Юмором в наше время принято считать способность постижения всего комического и несообразного: в отличие от юмора, сатира — понятие, с одной стороны, более тонкое, с другой — менее расплывчатое. Юмор с трудом поддается определению — ведь только отсутствием чувства юмора можно объяснить попытки как–то определить его. Понятие «юмор» претерпело значительные изменения, прежде чем стало употребляться в современном своем значении. В каком–то смысле этимология этого слова может стать ключом к пониманию его сути. Известно, что юмор в латинском понимании этого слова («влага») представлял собой часть старинной физиологической теории, в соответствии с которой характер человека формируется под воздействием различных секреций в его теле. Так, например, преобладание флегмы способствует развитию флегматического юмора.
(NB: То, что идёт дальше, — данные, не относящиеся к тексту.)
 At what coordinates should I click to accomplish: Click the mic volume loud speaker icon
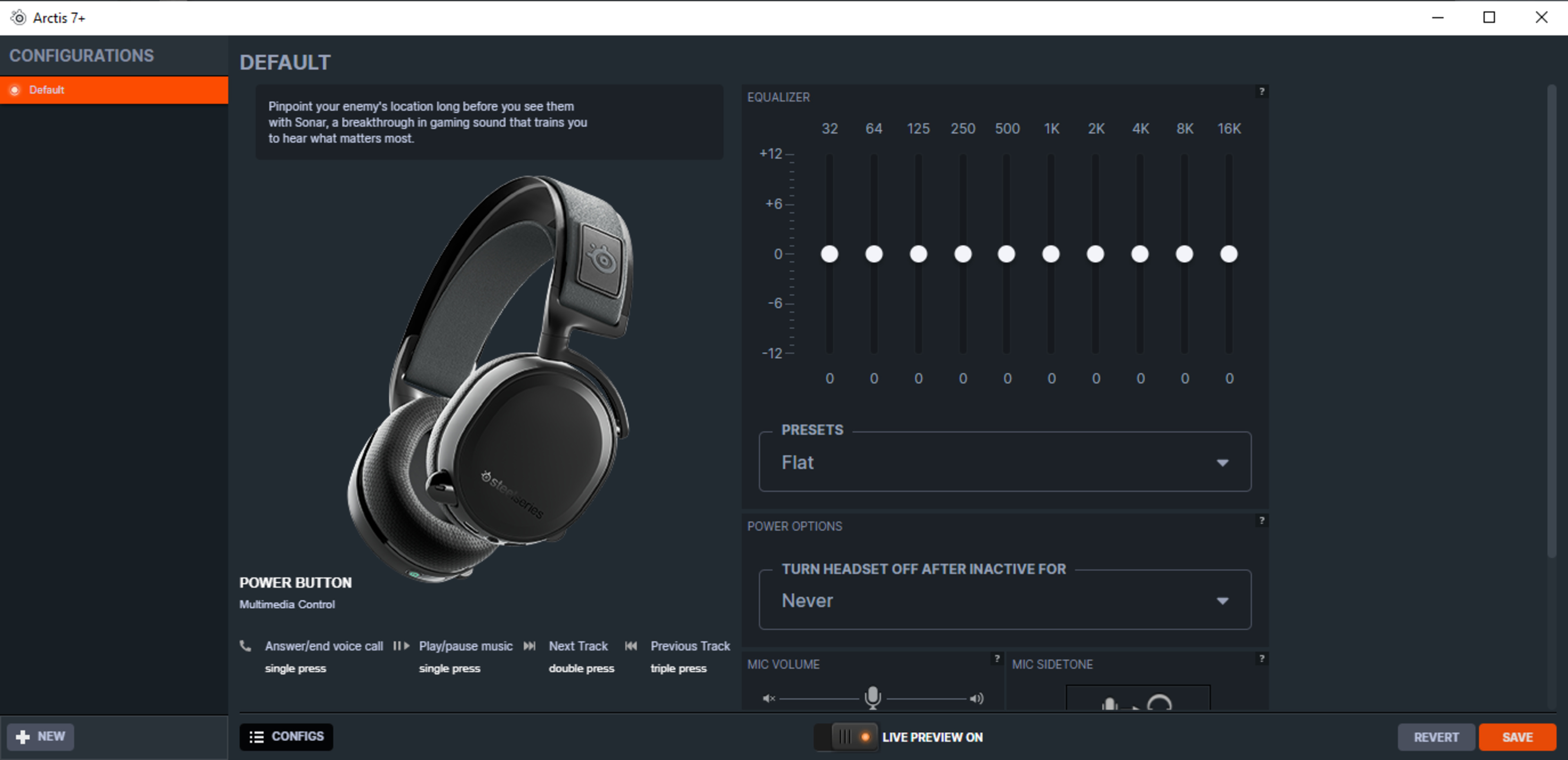(976, 698)
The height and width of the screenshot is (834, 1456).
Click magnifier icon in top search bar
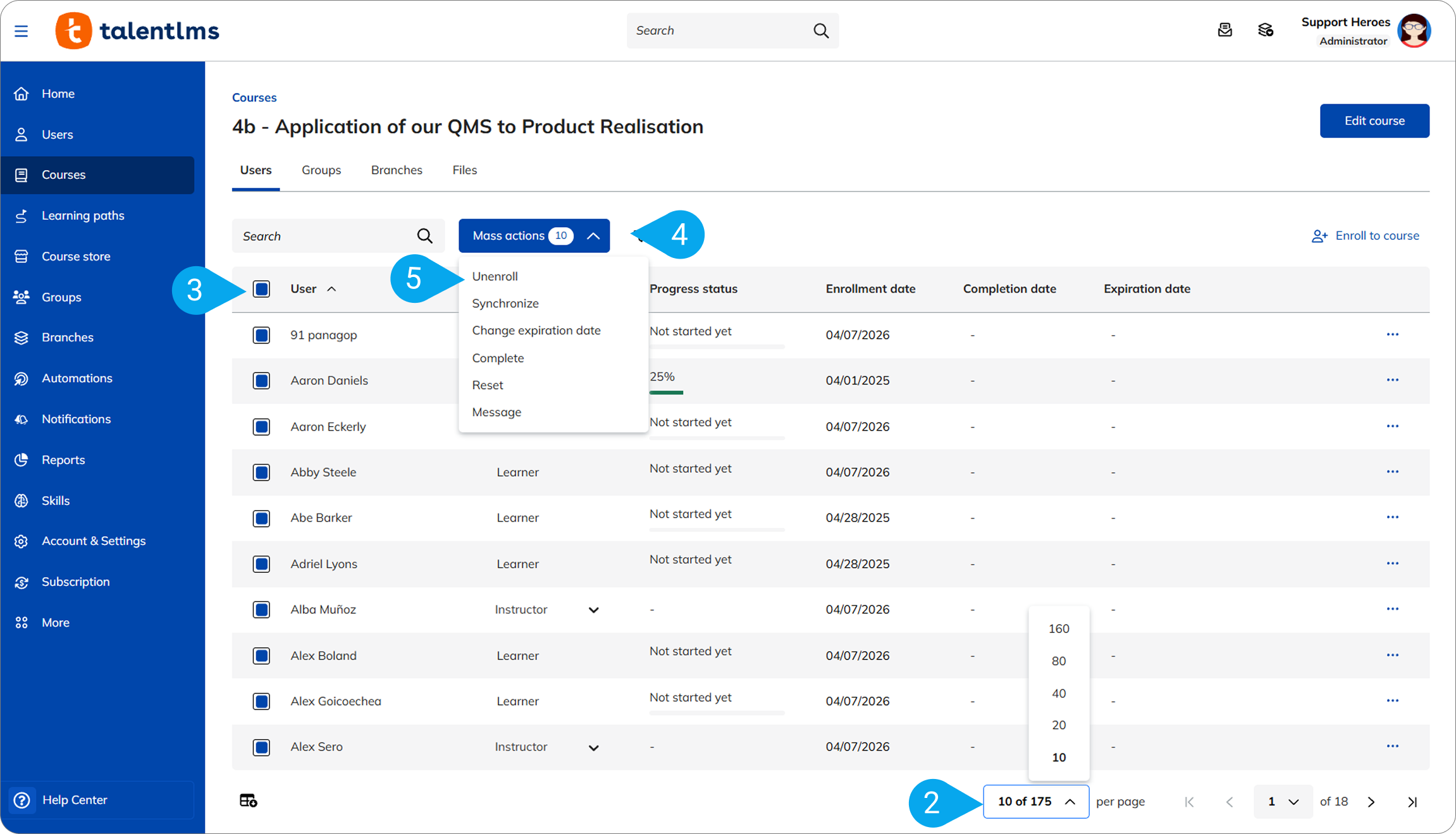[x=821, y=30]
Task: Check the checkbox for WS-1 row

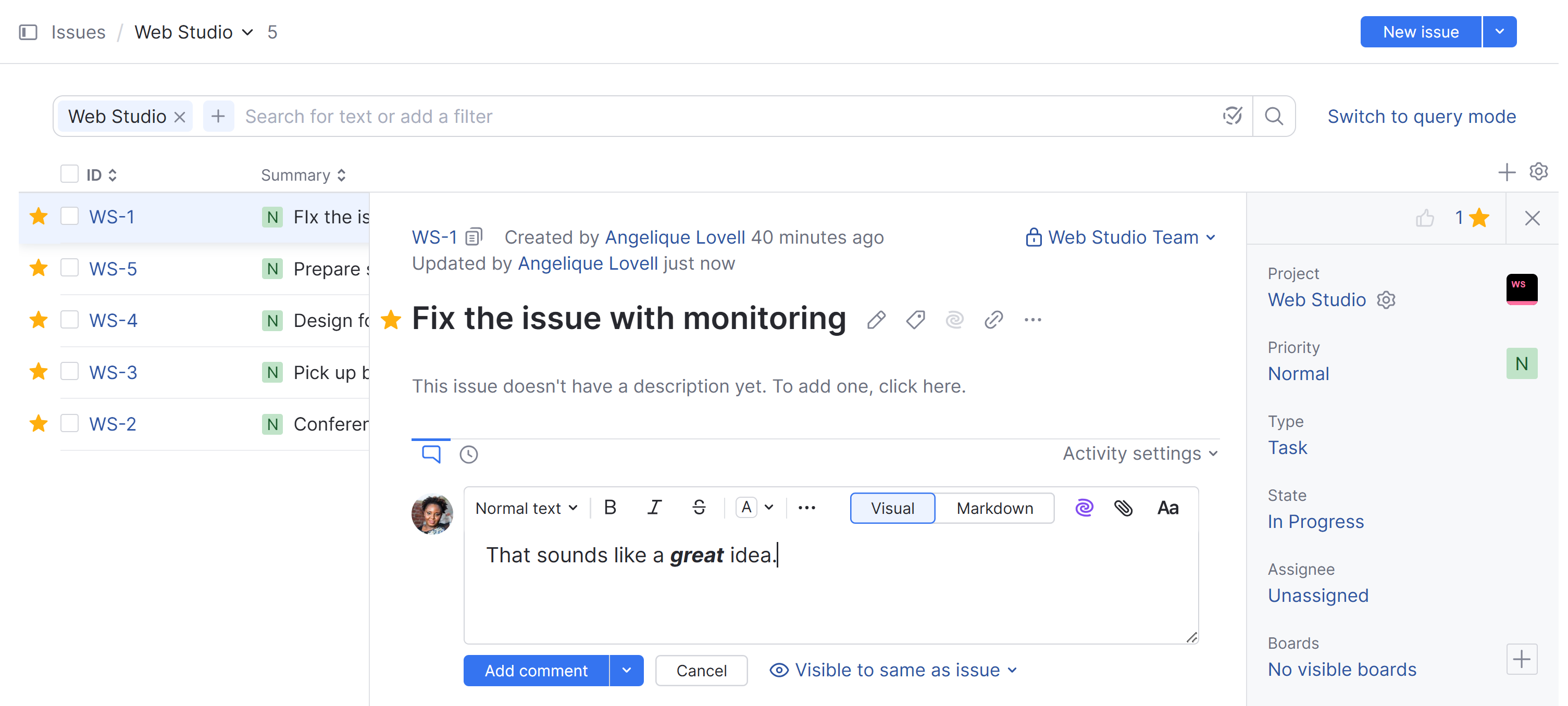Action: [69, 216]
Позднее, в пору формирования английского литературного языка, Бен Джонсон, исходя из первоначального значения этого слова, нашел возможность использовать понятие «юмор» для обозначения господствующей страсти [328]. Такое использование строилось на идее преувеличения, приведшей в результате к тому, что юморист стал в большей или меньшей степени отождествляться с эксцентриком. Последующее развитие этого понятия было связано с тем, насколько эксцентрик отдавал себе отчет в своей эксцентричности. Англия всегда была богата такими эксцентриками.
С юмором в отличие от сатиры ассоциируется некая старая традиция, атмосфера эксцентричности, всегда нарочитой и нередко бессознательной. В этой атмосфере постоянно ощущается попытка посмеяться не столько над своим окружением, сколько над самим собой. Юмор предполагает признание собственной слабости, тогда как сатира скорее демонстрация недюжинных сил интеллекта, пусть и на ничтожном материале. Сатира — разум, который вершит суд, и, даже если приговор такого суда не смущает обвиняемых, непоколебимость и бесстрастность судьи от этого ничуть не страдают. Юмор, напротив, предполагает шаткое, нескладное положение самого юмориста, который первый терпит от тягот и неурядиц жизни.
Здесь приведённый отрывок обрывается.